** Start of ENTRIES SHOWN **

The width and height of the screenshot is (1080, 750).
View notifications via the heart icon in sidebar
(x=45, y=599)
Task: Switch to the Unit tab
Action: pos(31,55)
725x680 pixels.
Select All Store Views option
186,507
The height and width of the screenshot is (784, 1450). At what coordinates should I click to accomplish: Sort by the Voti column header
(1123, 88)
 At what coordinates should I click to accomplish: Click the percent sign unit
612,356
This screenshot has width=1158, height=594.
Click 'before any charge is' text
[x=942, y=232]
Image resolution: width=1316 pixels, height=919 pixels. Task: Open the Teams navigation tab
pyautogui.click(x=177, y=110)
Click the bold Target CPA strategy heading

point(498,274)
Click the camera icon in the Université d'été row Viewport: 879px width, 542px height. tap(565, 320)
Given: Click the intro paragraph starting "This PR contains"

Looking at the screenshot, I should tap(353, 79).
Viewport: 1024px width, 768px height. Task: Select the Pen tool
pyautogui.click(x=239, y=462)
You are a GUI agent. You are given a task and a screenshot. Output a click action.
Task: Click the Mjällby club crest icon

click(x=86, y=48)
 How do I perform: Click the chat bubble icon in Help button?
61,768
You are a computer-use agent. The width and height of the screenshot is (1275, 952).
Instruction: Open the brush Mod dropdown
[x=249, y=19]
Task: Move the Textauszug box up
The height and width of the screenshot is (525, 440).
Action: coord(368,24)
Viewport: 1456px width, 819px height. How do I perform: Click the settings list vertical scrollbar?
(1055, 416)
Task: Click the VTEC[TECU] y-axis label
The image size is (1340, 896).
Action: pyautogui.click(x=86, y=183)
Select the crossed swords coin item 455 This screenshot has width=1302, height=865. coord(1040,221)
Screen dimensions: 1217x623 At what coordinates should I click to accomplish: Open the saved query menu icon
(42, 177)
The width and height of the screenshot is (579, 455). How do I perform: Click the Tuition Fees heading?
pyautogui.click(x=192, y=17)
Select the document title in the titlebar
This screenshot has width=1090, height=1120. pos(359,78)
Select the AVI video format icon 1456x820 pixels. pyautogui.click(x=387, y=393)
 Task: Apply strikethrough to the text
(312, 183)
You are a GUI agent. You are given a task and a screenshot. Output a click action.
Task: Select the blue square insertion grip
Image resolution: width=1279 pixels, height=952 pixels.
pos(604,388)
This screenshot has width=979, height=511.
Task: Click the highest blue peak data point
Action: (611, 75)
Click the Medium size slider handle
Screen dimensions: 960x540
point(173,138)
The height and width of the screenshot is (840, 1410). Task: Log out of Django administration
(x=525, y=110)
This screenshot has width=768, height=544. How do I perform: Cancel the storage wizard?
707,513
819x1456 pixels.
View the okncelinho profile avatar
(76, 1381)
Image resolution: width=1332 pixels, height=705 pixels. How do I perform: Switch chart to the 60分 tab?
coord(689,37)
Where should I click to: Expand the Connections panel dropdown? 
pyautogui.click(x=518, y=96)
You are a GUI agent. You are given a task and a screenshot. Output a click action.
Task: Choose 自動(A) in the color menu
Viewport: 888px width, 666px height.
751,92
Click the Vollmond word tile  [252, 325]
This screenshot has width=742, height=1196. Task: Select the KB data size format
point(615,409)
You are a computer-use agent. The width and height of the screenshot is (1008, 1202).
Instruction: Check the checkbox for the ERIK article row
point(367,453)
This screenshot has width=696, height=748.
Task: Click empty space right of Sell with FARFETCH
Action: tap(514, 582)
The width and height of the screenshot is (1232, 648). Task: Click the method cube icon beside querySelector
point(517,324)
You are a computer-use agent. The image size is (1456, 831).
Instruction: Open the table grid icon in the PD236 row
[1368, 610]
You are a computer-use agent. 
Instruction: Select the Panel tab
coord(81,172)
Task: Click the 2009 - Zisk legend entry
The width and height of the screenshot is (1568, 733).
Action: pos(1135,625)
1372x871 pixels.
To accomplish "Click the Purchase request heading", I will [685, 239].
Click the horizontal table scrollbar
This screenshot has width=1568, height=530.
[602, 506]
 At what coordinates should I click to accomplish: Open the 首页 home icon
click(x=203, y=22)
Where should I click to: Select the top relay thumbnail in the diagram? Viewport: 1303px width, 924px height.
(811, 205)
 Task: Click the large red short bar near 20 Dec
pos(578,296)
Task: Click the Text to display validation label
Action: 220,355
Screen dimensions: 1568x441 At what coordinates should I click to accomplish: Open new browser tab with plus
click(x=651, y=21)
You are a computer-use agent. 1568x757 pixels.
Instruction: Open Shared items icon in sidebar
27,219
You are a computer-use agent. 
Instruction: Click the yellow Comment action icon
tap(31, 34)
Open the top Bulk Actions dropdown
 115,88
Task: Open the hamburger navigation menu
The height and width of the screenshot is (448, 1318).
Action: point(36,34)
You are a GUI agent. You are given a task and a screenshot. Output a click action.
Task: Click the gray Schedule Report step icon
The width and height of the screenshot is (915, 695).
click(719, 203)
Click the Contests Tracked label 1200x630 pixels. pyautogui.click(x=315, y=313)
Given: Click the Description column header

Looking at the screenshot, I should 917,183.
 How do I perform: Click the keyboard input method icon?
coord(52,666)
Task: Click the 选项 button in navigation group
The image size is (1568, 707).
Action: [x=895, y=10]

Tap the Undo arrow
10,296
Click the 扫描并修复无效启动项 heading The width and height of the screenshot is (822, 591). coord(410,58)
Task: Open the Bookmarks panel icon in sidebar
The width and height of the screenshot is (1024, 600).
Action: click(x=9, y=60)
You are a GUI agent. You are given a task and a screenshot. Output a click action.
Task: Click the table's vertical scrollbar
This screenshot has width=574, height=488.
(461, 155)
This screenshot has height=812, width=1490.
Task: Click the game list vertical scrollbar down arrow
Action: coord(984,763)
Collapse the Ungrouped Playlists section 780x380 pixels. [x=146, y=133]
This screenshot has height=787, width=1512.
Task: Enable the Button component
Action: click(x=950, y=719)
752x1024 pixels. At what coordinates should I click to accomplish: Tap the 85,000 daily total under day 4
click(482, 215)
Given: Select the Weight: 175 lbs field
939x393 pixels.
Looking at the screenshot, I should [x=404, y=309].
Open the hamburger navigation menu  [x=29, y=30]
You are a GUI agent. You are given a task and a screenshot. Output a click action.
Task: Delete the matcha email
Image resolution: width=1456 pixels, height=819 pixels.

** End of ENTRIES SHOWN **

WHAT IS NEEDED -> Copy out every one of the lines above word for word, with nothing changed.

CORRECT OUTPUT ->
The width and height of the screenshot is (1080, 750).
View notifications via the heart icon in sidebar
(x=45, y=599)
Task: Switch to the Unit tab
Action: pos(31,55)
725x680 pixels.
Select All Store Views option
186,507
The height and width of the screenshot is (784, 1450). At what coordinates should I click to accomplish: Sort by the Voti column header
(1123, 88)
 At what coordinates should I click to accomplish: Click the percent sign unit
612,356
This screenshot has width=1158, height=594.
Click 'before any charge is' text
[x=942, y=232]
Image resolution: width=1316 pixels, height=919 pixels. Task: Open the Teams navigation tab
pyautogui.click(x=177, y=110)
Click the bold Target CPA strategy heading

point(498,274)
Click the camera icon in the Université d'été row Viewport: 879px width, 542px height. tap(565, 320)
Given: Click the intro paragraph starting "This PR contains"

Looking at the screenshot, I should tap(353, 79).
Viewport: 1024px width, 768px height. Task: Select the Pen tool
pyautogui.click(x=239, y=462)
You are a GUI agent. You are given a task and a screenshot. Output a click action.
Task: Click the Mjällby club crest icon

click(x=86, y=48)
 How do I perform: Click the chat bubble icon in Help button?
61,768
You are a computer-use agent. The width and height of the screenshot is (1275, 952).
Instruction: Open the brush Mod dropdown
[x=249, y=19]
Task: Move the Textauszug box up
The height and width of the screenshot is (525, 440).
Action: coord(368,24)
Viewport: 1456px width, 819px height. How do I perform: Click the settings list vertical scrollbar?
(1055, 416)
Task: Click the VTEC[TECU] y-axis label
The image size is (1340, 896).
Action: pyautogui.click(x=86, y=183)
Select the crossed swords coin item 455 This screenshot has width=1302, height=865. coord(1040,221)
Screen dimensions: 1217x623 At what coordinates should I click to accomplish: Open the saved query menu icon
(42, 177)
The width and height of the screenshot is (579, 455). How do I perform: Click the Tuition Fees heading?
pyautogui.click(x=192, y=17)
Select the document title in the titlebar
This screenshot has width=1090, height=1120. pos(359,78)
Select the AVI video format icon 1456x820 pixels. pyautogui.click(x=387, y=393)
 Task: Apply strikethrough to the text
(312, 183)
You are a GUI agent. You are given a task and a screenshot. Output a click action.
Task: Select the blue square insertion grip
Image resolution: width=1279 pixels, height=952 pixels.
pos(604,388)
This screenshot has width=979, height=511.
Task: Click the highest blue peak data point
Action: (611, 75)
Click the Medium size slider handle
Screen dimensions: 960x540
point(173,138)
The height and width of the screenshot is (840, 1410). Task: Log out of Django administration
(x=525, y=110)
This screenshot has width=768, height=544. How do I perform: Cancel the storage wizard?
707,513
819x1456 pixels.
View the okncelinho profile avatar
(76, 1381)
Image resolution: width=1332 pixels, height=705 pixels. How do I perform: Switch chart to the 60分 tab?
coord(689,37)
Where should I click to: Expand the Connections panel dropdown? 
pyautogui.click(x=518, y=96)
You are a GUI agent. You are given a task and a screenshot. Output a click action.
Task: Choose 自動(A) in the color menu
Viewport: 888px width, 666px height.
751,92
Click the Vollmond word tile  [252, 325]
This screenshot has width=742, height=1196. Task: Select the KB data size format
point(615,409)
You are a computer-use agent. The width and height of the screenshot is (1008, 1202).
Instruction: Check the checkbox for the ERIK article row
point(367,453)
This screenshot has width=696, height=748.
Task: Click empty space right of Sell with FARFETCH
Action: tap(514, 582)
The width and height of the screenshot is (1232, 648). Task: Click the method cube icon beside querySelector
point(517,324)
You are a computer-use agent. The image size is (1456, 831).
Instruction: Open the table grid icon in the PD236 row
[1368, 610]
You are a computer-use agent. 
Instruction: Select the Panel tab
coord(81,172)
Task: Click the 2009 - Zisk legend entry
The width and height of the screenshot is (1568, 733).
Action: pos(1135,625)
1372x871 pixels.
To accomplish "Click the Purchase request heading", I will [685, 239].
Click the horizontal table scrollbar
This screenshot has width=1568, height=530.
[602, 506]
 At what coordinates should I click to accomplish: Open the 首页 home icon
click(x=203, y=22)
Where should I click to: Select the top relay thumbnail in the diagram? Viewport: 1303px width, 924px height.
(811, 205)
 Task: Click the large red short bar near 20 Dec
pos(578,296)
Task: Click the Text to display validation label
Action: 220,355
Screen dimensions: 1568x441 At what coordinates should I click to accomplish: Open new browser tab with plus
click(x=651, y=21)
You are a computer-use agent. 1568x757 pixels.
Instruction: Open Shared items icon in sidebar
27,219
You are a computer-use agent. 
Instruction: Click the yellow Comment action icon
tap(31, 34)
Open the top Bulk Actions dropdown
 115,88
Task: Open the hamburger navigation menu
The height and width of the screenshot is (448, 1318).
Action: point(36,34)
You are a GUI agent. You are given a task and a screenshot. Output a click action.
Task: Click the gray Schedule Report step icon
The width and height of the screenshot is (915, 695).
click(719, 203)
Click the Contests Tracked label 1200x630 pixels. pyautogui.click(x=315, y=313)
Given: Click the Description column header

Looking at the screenshot, I should 917,183.
 How do I perform: Click the keyboard input method icon?
coord(52,666)
Task: Click the 选项 button in navigation group
The image size is (1568, 707).
Action: [x=895, y=10]

Tap the Undo arrow
10,296
Click the 扫描并修复无效启动项 heading The width and height of the screenshot is (822, 591). coord(410,58)
Task: Open the Bookmarks panel icon in sidebar
The width and height of the screenshot is (1024, 600).
Action: click(x=9, y=60)
You are a GUI agent. You are given a task and a screenshot. Output a click action.
Task: Click the table's vertical scrollbar
This screenshot has width=574, height=488.
(461, 155)
This screenshot has height=812, width=1490.
Task: Click the game list vertical scrollbar down arrow
Action: coord(984,763)
Collapse the Ungrouped Playlists section 780x380 pixels. [x=146, y=133]
This screenshot has height=787, width=1512.
Task: Enable the Button component
Action: click(x=950, y=719)
752x1024 pixels. At what coordinates should I click to accomplish: Tap the 85,000 daily total under day 4
click(482, 215)
Given: Select the Weight: 175 lbs field
939x393 pixels.
Looking at the screenshot, I should [x=404, y=309].
Open the hamburger navigation menu  [x=29, y=30]
You are a GUI agent. You are given a task and a screenshot. Output a click action.
Task: Delete the matcha email
Image resolution: width=1456 pixels, height=819 pixels.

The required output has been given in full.